CINCINNATI (AP) - With the Iowa caucuses Monday opening the voting in the Republican presidential race, some activists in a GOP stronghold region of Ohio are wondering what will be left of the large field when they get their turn.
“I’m hoping it’s small by the time it gets Ohio,” said Kennedy Copeland, president of the College Republicans at Xavier University. “It’s probably going to be at most five candidates. It would be awesome to be able to focus more on their plans.”
Several cities and townships just west, north and east of Cincinnati, forming a crescent around the city, comprise a solid base for Republicans. It’s a GOP stronghold in a swing state that history says the party must carry to win the White House. The Associated Press has been tracking efforts during the past six months by some key Republicans in the region to choose the candidate they will support ahead of the March 15 Ohio primary.
In recent weeks, there has been growing support for Sen. Ted Cruz of Texas, the conservative firebrand considered likely to duel front-runner Donald Trump for first in Iowa.
Lori Viars of Warren County and Sue Hardenbergh of suburban Anderson Township were among some three dozen activists from around the state who made a joint announcement of support for Cruz three weeks ago, just after the Ohio Republican Party endorsed favorite son Gov. John Kasich. While state party leaders say the second-term governor enjoys high approval ratings and can deliver the pivotal state in November, conservatives say Cruz can fire up voters who were lukewarm over losing “establishment” nominees John McCain and Mitt Romney.
“Backing a slightly better candidate than the Democrat hasn’t worked,” explained Hardenbergh.
Viars said she’s been recruiting volunteers and quickly ran out of Cruz bumper stickers.
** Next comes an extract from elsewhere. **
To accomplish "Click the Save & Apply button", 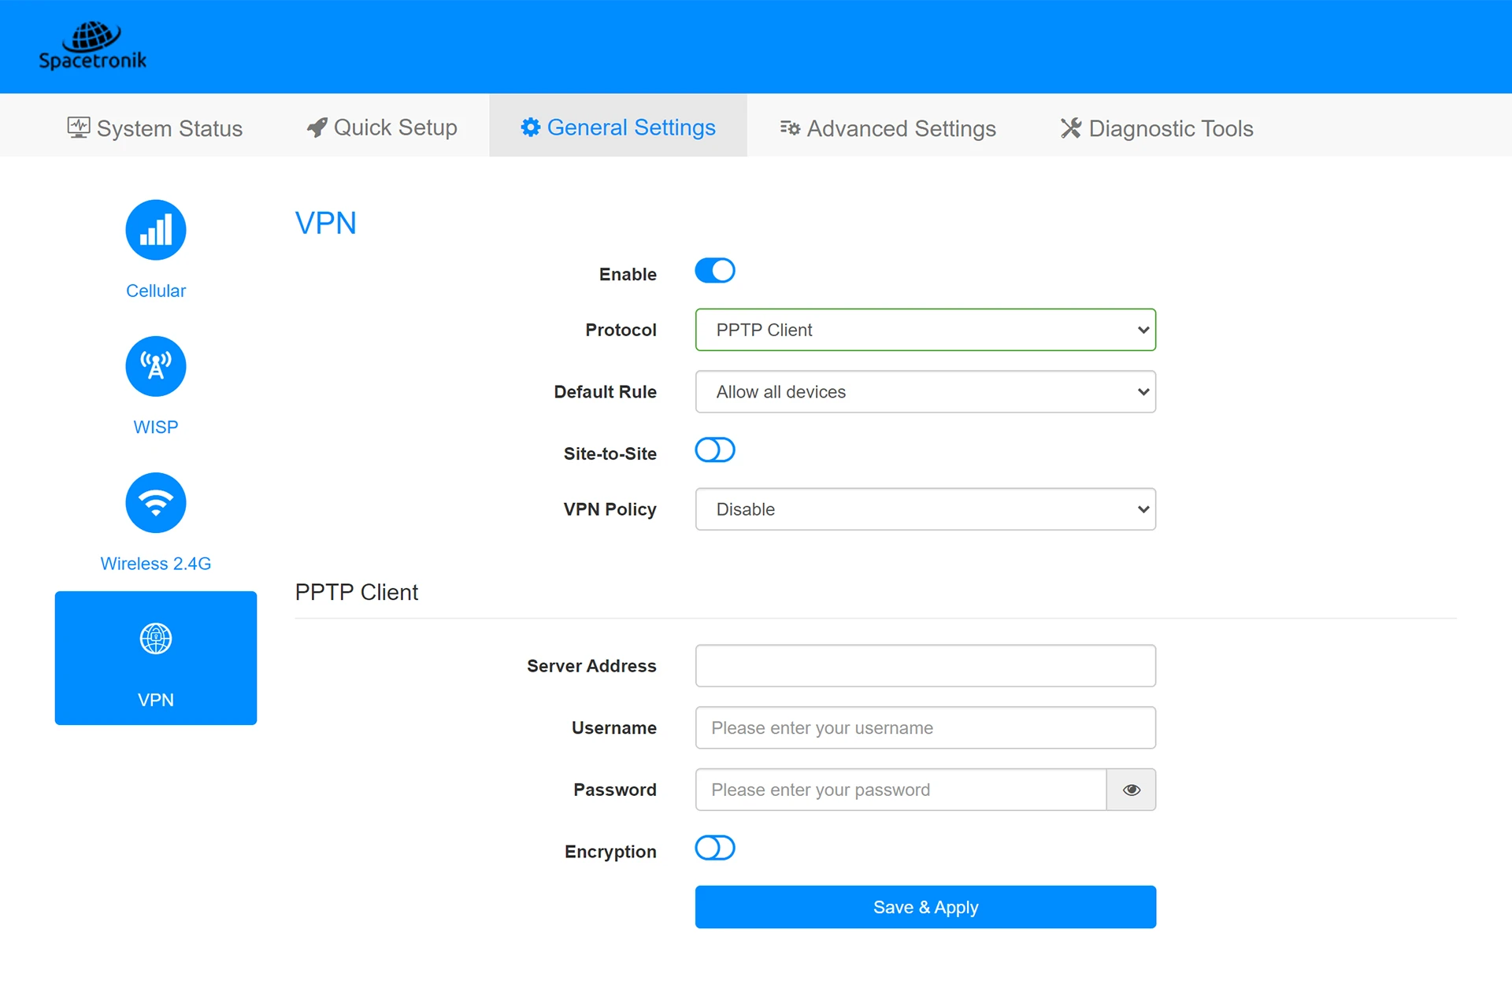I will (925, 907).
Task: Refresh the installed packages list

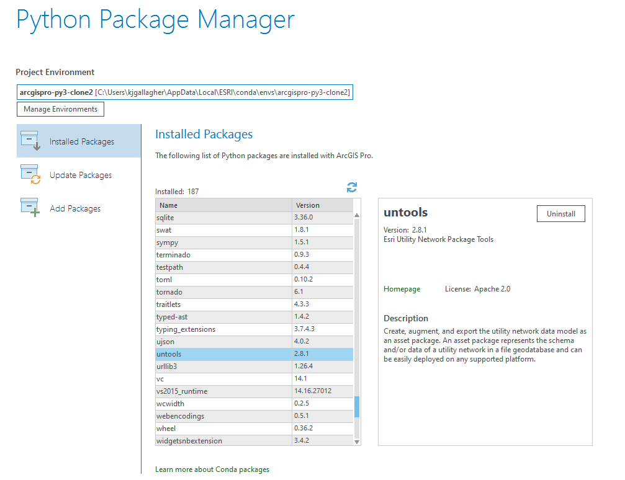Action: click(351, 187)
“He’s tapped into the conservatives in Ohio in a big way,” Viars said. “There are a few who have gone off with Trump. … We’re concerned about Trump because his track record is so sketchy.”
Warren County GOP Chairman Ray Warrick said, though, that “in my amateur opinion,” a decisive Trump victory in Iowa could torpedo Cruz’s chances.
“I’m hoping conservatives will turn out (in Iowa) and be persuasive for Cruz,” said Viars, a longtime anti-abortion activist.
Warrick said Cruz, Trump, retired neurosurgeon Ben Carson and former CEO Carly Fiorina all appeal to conservatives in the region looking for a “non-establishment” candidate, but that Cruz and Trump have the most backers.
“It certainly seems to me that Trump has a lot of support,” Warrick said.
Harry Prestanski, a veterans issues advocate in West Chester Township, suspects Trump’s decision to skip the Republican debate last week could cost him support in Iowa.
“I’m more than a little disappointed about Donald Trump not showing up,” said Prestanski, who’s still not certain of his choice. He likes Kasich, for supporting veterans’ causes and having broad experience, but questions whether he can build momentum in the primaries.
Copeland said some 15 young voters who attended a debate watch Thursday night didn’t miss Trump because other candidates didn’t spend so much time going back-and-forth with the outspoken front-runner.
“There was a lot of excitement that Trump wasn’t there, and we got a chance to hear more from the other candidates,” she said.
She said the group thought Sen. Marco Rubio of Florida, Cruz and “surprisingly,” Sen. Rand Paul of Kentucky, did particularly well. She considers Rubio her top choice at this point, saying he has addressed youth concerns such as student loan debt and has looked “presidential and polished.”